This map is a reduction of the first large format map of the Cape Colony by Arrowsmith (18020); he used up-to-date information and this and the large format map used information from John Barrow’s famous map and book. Arrowsmith's 1807 map it is crammed full of fascinating commentary on the distribution of wildlife, agricultural opportunities, forests in the Southern Cape and even human movement (e.g. transhumance in the Roggeveld” winter habitation of the people ... ”). The map also identifies important outspans along the old ‘highways’, e.g. the famous Heer Lodjiement, today’s Heernlogement, a ‘difficult to find’ cave, actually a rock overhang, a Provincial heritage Site near Clanwilliam, with a 300 years-old wild fig growing out of a crack in the cave wall –the names of scores of travellers are engraved into the cave wall. ‘Bushman painting” are identified near the north-eastern corner of the Colony at the site van Plettenberg’s Beacon (near Toor Berg, i.e. Colesberg in the Karoo), erected in 1778 after the slaughter of more than 20 hippos in the ‘Sea Cow River’ by the party of the Governor and Robert Gordon (who named the Orange River, to the north of the beacon).
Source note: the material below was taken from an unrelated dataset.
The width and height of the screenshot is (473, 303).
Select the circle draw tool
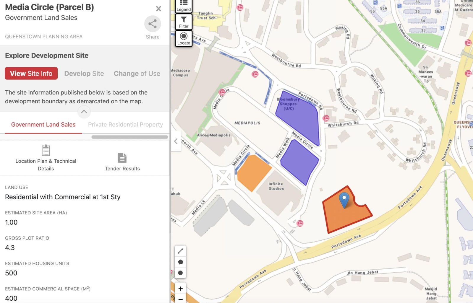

The resistance of the ‘Bosjemans’ at their traditional hunting ground in the region of the beacon is recorded, the first cartographic record of this resistance that also resulted in the destruction of the small stone beacon (fragments now in the Iziko museum).

This map is a scarce, historically important cartographic snapshot of the Cape Colony in the early nineteenth century by a leading cartographer of the time; it is an asset that will appreciate.